Amrit has several encounters and hears several stories along the journey. He keeps being told about an environmental project near the Burmese frontier run by a charismatic character called Malik who is said to be respected both by the Indian government and by MORLS. He falls into conversation with many people on the way who tell him stories, some of which seem to have nothing to do with the plot; the book then resembles a travelogue. In fact, apart from one brief mention on page 96 of a contact who suggested that the photograph may not be what it purports to be, there is no further clue until 50 pages later, just over half-way through the book, while he is in Kohima, when the story gathers pace: the young woman is identified, we learn what work she did and why this would have upset MORLS. But MORLS' work was not yet done; and when he finally reaches Imphal, its latest deed quite overshadowed any interest most of the locals might have had in helping Amrit to learn more about the woman in the photograph - and what he does learn about her from a relative doesn't help to solve the mystery of what happened to her, though he now thinks he knows enough about her to make him end his research and write his article. And then it turns out not to be the end of the story ... and then we don't really know what the end of the story is.
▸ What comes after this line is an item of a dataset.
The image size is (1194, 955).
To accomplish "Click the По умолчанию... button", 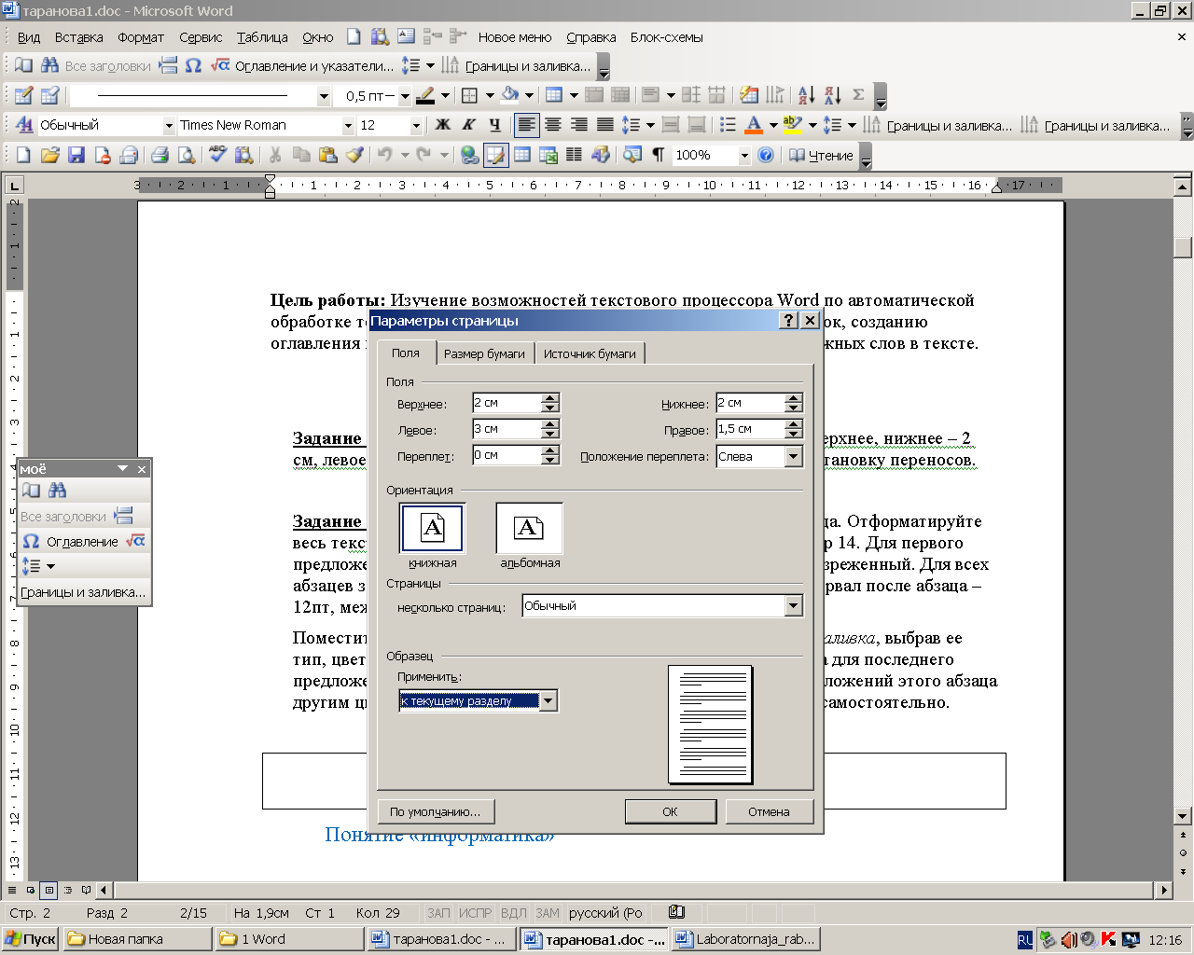I will pyautogui.click(x=435, y=811).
The blurb cites phrases of praise from serious and respectable journals: "remarkable journey of self-discovery", "taut with dramatic tension and teeming with vivid characters". I must say I can't agree with any of that. Pages on end seem to me just padding, while the main story is on hold. For example, together with the photograph, Amrit had removed from the filing room a printed volume of a 1946 diary written by the last British editor of the Sentinel. A part of this journal is reproduced at length; it deals with conversations the diarist had had with a British soldier who was haunted by the experiences he had had in the war, both when Japanese had invaded North-East India and the British army had been retreating and then when it had recovered the same ground in the final victorious counter-offensive of the war. It is not clear what the connection is between that story and Amrit's quest. As for the main story, this becomes quite fuzzy at the end and leaves some loose ends. The role and motivation of several characters - the German journalist or a retired Sentinel correspondent called Robiul who gives advice to Amrit - is never clear. Though the style is straightforward enough, it is not an easy book to read, and it left me unsatisfied.